Barring any better ideas, I may cut a big drain hole in the bottom of the duct at the very front, inside the duct, near the doghouse.  The vent is right at the end of the duct.  Put the rear end up on blocking so that it slopes toward the drain hole, and shove a garden hose full blast up into the vent hole near the back bedroom.  Give it some soap and bleach for good measure.  Then dry it up with the furnace and plug the hole.

Remember how I mentioned that these tasks seem to grow?

Rickf1985

Take the furnace out first if you do that because the water WILL go back down the branch to the furnace and all over in that compartment. An enzyme cleaner would be better to get rid of the smell. You will have to get it in there in concentrate form and let it sit for a while and then rinse it out. The enzyme cleaner in itself without rinsing may do the trick.

tmsnyder

The duct in mine is all under the floor.   From the furnace, it goes down into the underfloor duct and T's into the long duct that runs down the center of the RV.


I'm definitely pulling the furnace out so I can clean out that short length that T's into the long duct.  It's probably the dirtiest section since they were getting in through the furnace. PO left off one of the covers so they could get in and chew the heck out of the high tension wires leading to the spark igniter.  There may even be a nest in there.

tmsnyder

Here's my followup on cleaning out the stinking ducts which are under the floor of my rv.

After parking with the front down hill, hosed it out last night with plenty of hot water and Lysol lemon scented cleaner.  Filled the hose with cleaner and set the spray nozzle on a setting which gave a cone shaped wash pattern.  From the center duct, shoved it up the duct towards the rear bedroom, 4-5 feet.  Then repeated going toward the front.  Then repeated from the furnace duct near the side door to the center length of duct.   Then repeated going from the front most duct towards the rear.    Then repeated the whole operation again.   

All the while, a wet/dry vacuum sucked up the water from the front vent near the doghouse. Went through about 40 gallons of hot water.  The water looked really nasty, very brown and dirty.

Reinstalled the furnace today and fired it up, after warming up..... no stink!
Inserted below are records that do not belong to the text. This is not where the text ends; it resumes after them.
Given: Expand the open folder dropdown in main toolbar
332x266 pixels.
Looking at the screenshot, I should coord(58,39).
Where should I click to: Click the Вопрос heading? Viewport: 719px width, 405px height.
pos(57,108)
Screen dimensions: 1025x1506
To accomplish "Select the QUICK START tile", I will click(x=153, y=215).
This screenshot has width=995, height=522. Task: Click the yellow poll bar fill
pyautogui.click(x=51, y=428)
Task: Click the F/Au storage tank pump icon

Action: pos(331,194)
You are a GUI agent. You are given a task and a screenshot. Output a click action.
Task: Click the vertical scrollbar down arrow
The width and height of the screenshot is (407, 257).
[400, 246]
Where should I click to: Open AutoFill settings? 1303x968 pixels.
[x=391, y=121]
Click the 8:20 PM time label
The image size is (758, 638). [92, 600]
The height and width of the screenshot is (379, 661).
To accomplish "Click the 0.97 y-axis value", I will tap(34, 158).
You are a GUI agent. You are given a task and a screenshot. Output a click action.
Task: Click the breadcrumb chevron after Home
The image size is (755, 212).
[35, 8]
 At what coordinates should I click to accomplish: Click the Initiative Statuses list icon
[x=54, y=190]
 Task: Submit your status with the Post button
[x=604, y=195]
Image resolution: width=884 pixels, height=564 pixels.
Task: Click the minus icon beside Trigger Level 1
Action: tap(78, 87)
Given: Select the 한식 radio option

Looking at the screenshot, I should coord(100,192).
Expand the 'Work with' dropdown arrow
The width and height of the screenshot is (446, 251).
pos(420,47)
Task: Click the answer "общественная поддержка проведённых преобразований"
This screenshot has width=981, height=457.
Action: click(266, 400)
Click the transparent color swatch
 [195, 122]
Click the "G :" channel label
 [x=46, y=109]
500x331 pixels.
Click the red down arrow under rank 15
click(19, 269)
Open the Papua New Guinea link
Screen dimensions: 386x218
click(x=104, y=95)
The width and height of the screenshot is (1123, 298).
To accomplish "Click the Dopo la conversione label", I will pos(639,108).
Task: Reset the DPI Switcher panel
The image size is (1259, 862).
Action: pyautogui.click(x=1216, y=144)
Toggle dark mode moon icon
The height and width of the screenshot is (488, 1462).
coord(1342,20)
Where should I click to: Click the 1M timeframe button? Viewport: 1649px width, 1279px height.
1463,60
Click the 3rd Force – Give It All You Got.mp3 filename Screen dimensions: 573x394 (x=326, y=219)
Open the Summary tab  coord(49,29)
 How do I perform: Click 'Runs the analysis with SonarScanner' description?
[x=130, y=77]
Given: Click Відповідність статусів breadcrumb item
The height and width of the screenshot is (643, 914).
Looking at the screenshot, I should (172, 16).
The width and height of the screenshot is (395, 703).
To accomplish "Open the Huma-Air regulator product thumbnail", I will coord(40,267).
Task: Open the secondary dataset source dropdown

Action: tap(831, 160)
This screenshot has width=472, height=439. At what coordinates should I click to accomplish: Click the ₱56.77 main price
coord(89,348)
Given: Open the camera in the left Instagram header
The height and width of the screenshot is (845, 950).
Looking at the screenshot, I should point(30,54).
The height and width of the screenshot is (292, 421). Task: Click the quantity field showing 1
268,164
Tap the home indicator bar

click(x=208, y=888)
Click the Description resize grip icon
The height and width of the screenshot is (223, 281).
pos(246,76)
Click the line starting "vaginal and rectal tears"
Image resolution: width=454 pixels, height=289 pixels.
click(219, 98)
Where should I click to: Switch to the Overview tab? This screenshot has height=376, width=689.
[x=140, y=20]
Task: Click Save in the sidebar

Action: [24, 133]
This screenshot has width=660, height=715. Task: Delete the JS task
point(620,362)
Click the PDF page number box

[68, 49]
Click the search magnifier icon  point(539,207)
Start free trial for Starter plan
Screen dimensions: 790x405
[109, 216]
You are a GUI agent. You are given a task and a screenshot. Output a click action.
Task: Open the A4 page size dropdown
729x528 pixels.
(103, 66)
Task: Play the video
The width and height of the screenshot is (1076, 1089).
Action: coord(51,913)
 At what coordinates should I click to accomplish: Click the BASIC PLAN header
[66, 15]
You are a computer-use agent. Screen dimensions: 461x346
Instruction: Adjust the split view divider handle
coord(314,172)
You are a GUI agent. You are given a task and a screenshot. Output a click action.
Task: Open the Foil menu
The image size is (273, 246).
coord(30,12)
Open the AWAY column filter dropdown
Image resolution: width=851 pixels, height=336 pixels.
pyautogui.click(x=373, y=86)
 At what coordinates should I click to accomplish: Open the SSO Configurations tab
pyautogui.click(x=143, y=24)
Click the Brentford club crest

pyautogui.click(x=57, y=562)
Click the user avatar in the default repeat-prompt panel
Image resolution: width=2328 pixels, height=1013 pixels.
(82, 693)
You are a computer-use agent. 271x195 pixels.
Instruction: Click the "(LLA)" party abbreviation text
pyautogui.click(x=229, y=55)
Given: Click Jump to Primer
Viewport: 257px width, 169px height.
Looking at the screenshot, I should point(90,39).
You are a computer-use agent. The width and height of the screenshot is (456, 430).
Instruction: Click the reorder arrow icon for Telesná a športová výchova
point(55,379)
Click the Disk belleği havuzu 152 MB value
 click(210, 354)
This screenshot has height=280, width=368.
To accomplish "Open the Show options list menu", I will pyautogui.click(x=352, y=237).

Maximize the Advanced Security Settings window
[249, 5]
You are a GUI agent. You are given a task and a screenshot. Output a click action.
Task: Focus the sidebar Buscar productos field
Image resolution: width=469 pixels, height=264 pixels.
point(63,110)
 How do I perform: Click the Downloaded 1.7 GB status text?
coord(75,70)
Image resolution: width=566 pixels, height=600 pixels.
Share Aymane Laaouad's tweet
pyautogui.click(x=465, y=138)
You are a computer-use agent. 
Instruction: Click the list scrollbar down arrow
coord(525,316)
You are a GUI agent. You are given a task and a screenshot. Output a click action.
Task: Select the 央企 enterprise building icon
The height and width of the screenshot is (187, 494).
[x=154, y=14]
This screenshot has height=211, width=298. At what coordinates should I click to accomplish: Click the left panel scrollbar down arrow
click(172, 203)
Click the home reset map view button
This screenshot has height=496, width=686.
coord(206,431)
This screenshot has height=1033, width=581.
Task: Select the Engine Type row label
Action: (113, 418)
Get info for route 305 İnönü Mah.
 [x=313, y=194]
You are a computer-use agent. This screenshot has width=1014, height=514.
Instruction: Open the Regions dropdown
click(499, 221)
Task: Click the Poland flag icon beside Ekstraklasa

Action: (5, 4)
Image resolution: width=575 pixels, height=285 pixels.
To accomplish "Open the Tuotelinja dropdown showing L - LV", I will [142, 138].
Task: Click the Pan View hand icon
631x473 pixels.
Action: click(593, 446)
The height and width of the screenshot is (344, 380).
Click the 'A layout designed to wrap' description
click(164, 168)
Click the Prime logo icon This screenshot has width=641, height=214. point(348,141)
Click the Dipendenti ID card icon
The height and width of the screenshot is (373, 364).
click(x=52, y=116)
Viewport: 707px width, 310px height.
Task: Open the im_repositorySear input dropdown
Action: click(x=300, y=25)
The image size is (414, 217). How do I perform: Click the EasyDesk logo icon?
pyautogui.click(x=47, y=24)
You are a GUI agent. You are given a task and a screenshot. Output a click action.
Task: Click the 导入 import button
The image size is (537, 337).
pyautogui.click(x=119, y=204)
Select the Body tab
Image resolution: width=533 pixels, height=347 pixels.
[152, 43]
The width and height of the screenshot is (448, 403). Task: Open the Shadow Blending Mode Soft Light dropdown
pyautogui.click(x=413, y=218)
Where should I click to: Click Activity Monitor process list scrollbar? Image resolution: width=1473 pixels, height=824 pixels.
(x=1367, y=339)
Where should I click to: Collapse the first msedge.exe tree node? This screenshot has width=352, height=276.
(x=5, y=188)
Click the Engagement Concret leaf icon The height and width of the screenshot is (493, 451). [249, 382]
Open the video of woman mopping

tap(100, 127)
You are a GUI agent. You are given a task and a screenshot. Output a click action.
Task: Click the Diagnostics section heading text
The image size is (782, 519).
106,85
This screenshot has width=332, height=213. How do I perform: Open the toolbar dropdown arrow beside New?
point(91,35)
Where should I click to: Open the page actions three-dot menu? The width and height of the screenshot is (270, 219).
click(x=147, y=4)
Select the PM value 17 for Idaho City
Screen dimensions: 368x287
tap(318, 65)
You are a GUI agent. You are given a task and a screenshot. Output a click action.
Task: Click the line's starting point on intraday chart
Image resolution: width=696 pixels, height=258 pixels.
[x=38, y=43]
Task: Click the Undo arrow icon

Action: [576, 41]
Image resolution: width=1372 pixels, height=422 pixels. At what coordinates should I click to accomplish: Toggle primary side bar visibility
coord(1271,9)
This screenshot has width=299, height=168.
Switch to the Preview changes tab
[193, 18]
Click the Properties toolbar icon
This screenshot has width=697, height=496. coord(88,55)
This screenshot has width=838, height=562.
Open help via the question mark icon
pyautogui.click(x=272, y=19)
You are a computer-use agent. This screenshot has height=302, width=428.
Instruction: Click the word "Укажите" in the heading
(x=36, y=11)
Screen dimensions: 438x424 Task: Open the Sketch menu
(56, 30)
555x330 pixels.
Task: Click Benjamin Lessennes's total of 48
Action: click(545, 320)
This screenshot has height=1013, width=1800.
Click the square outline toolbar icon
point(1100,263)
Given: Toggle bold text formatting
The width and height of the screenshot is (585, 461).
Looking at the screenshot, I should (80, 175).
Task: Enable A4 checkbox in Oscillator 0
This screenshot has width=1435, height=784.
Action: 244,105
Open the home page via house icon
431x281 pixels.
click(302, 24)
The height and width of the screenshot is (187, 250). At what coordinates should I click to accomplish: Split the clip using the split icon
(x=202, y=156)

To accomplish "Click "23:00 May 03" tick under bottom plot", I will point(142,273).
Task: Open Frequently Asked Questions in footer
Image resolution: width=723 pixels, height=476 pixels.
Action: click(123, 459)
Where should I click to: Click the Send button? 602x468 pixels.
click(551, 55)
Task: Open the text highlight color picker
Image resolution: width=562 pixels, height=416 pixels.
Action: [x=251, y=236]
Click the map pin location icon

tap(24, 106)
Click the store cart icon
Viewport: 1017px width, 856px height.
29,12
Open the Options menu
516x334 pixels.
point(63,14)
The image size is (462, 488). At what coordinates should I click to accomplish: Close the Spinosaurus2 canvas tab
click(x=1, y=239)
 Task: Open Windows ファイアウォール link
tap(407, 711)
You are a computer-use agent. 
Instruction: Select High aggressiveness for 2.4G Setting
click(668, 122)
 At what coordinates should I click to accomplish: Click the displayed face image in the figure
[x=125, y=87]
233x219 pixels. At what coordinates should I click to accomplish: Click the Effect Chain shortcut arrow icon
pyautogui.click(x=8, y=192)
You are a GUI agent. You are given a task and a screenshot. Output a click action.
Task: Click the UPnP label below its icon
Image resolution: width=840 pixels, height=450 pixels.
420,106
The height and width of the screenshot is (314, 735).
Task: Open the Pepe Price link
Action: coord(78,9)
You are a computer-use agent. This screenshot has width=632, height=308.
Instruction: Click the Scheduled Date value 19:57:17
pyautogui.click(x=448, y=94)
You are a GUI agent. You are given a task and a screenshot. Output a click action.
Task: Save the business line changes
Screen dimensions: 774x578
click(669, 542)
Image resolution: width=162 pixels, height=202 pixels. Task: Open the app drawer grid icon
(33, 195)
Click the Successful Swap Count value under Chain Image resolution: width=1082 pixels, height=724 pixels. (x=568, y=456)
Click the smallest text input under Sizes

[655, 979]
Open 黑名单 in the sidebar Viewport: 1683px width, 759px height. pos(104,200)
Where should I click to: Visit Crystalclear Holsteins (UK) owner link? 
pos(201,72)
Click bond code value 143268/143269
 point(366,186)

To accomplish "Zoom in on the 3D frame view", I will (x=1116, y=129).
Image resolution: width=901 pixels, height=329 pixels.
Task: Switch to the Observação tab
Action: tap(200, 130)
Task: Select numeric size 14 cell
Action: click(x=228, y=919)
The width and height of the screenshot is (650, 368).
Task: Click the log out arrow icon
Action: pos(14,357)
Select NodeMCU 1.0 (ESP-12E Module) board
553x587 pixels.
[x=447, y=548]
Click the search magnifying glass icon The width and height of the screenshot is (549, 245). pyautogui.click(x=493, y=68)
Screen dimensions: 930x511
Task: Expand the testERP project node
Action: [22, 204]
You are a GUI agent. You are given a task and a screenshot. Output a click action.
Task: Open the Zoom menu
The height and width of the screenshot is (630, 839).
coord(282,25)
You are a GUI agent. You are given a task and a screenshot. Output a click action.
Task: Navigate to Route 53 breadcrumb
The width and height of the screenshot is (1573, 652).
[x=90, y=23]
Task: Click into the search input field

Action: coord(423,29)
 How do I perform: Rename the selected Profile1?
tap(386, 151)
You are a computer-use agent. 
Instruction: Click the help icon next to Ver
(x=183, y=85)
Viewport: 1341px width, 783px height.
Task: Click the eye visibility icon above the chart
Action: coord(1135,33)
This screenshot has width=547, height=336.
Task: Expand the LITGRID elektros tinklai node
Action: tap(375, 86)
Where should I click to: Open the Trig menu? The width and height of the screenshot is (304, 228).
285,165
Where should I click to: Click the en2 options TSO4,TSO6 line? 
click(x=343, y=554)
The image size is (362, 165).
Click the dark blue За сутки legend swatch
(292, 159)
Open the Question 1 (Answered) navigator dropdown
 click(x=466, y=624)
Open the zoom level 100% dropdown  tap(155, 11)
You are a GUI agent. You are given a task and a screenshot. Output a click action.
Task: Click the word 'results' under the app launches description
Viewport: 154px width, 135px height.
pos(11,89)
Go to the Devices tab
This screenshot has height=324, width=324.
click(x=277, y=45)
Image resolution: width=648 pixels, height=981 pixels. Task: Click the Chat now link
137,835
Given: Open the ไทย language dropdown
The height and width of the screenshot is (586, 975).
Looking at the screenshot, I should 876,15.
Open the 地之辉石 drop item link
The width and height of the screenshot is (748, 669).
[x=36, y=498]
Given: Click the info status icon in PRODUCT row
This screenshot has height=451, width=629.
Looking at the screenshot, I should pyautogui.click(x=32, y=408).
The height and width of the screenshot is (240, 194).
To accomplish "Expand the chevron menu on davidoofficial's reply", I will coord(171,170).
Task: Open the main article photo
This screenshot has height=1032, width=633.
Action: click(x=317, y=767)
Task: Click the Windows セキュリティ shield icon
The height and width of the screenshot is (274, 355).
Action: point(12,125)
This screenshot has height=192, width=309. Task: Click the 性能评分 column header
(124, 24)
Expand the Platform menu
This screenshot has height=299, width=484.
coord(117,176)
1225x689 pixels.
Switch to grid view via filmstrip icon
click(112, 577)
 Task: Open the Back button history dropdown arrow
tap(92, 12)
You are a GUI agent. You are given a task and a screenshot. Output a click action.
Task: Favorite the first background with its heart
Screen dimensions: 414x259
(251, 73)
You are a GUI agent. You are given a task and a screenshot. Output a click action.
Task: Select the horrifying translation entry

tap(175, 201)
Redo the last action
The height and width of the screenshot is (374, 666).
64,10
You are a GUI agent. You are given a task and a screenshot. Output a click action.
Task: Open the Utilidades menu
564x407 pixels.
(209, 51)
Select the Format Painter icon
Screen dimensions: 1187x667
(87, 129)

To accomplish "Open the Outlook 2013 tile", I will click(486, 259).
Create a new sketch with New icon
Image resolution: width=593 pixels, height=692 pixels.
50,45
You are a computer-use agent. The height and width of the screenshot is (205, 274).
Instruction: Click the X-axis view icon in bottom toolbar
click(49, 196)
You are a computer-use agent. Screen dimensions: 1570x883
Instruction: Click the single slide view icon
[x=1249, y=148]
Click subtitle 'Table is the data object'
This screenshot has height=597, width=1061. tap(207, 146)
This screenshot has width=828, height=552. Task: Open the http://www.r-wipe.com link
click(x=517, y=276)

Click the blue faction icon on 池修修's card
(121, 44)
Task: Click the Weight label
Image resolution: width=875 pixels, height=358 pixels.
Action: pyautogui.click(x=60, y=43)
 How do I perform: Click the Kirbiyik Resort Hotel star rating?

Just need new vent covers and new sealant on the exterior exhaust vent and this little project will be over.

Rickf1985

What happened to my posts on the enzyme cleaners?

joanfenn

are you talking about post 11 on this topic? :) W% N:(

Rickf1985

Yep. :-[ :-[ :-[ :-[ :-[ I thought I had post more about it. Specifically a post just on the cleaner.

joanfenn


Rickf1985

I didn't blame anything or body, just questioned. AND admitted I was wrong!

joanfenn

I thought that it was the keyboards fault again, sorry W%

Rickf1985


Oz

Note that the host server has updated the database version. I received multiple hiccup messages a couple of times.  If such occurs when a post is being created, that could cause loss of part or all of it.
1969 D22, 2 x 1974 D24 Indians, 1977 27' Itasca

Rickf1985

Noted, Didn't we used to be able to delete a post or am I thinking of a different forum?